Agatha was a medium and travelled internationally to “heal” people and “speak to the dead”. She was never formally trained as an artist, but spoke that she heard a spirit’s voice telling her to buy some paints one day as she got off a bus. She maintainted that “this is the work of different entities who take over and step into my body, directing my hand. I really have nothing to do with it”. While many artists made automative drawings and following their intuition, far fewer believe that the shapes they make are the direct influence of ghosts. She would draw the hands of people who came to visit her as a medium, and fill the hands with faces that the sitters would recognise as people from their lives who had died.

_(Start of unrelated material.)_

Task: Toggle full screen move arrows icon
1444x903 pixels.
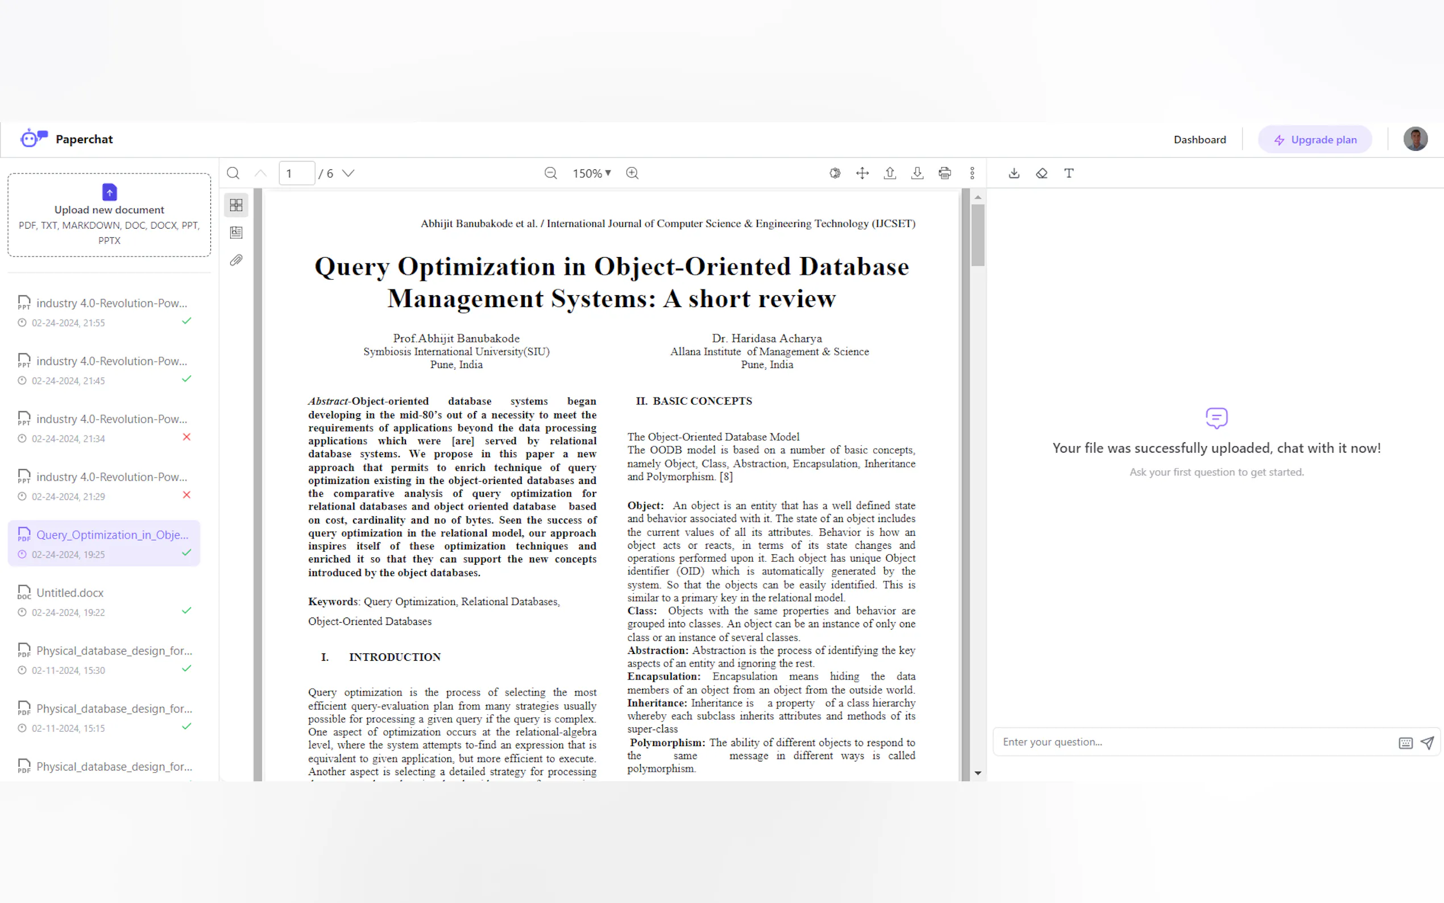Action: point(863,173)
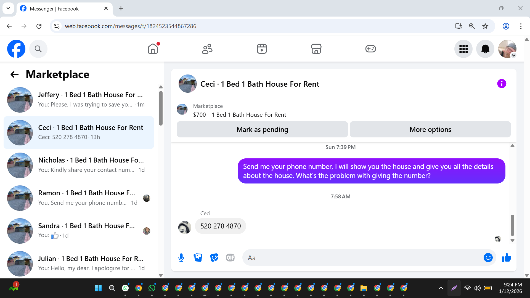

Richard Dadd was a Victorian painter, famous for his works of fairies. Dadd suffered with his mental health throughout his life but in the summer of 1843 he became convinced that his father, Robert, was the Devil and murdered him. Dadd fled to France and tried to kill a fellow passenger. He continued to paint while in prison and his paintings of spirits and fairies have a distinctly eerie quality to them.
Georgiana Houghton was a medium and artist, making “spirit” drawings at seances she held. She maintained that the dead were guiding her hands as she drew. For a while the only spirit guiding her was called Lenny, and then archangels and the ghosts of master painters would help her too. She worked with the photographer Frederick Hudson who used double exposure technology to create “spirit photographs” showing haunting “ghost” figures.
Witnessing the slow deaths of his mother and sister by tuberculosis was a harrowing experience that stayed with Munch for life. His painting ‘The Dead Mother’, isn’t just frightening because of the little girl screaming or the dead woman. In fact, people have claimed to hear a rustling sound coming from the painting – specifically from the mother’s blankets.
Similarly to Houghton and Wojciechowsky, Augustin Lesage believed that his work was being guided by spirits. “I never have an overview of the entire work at any point of the execution. My guides tell me; I surrender to their impulse”. He worked in a coal mine as a child and claimed that, age 35 when down a mine, a voice spoke to him from the darkness telling him that he would become a painter.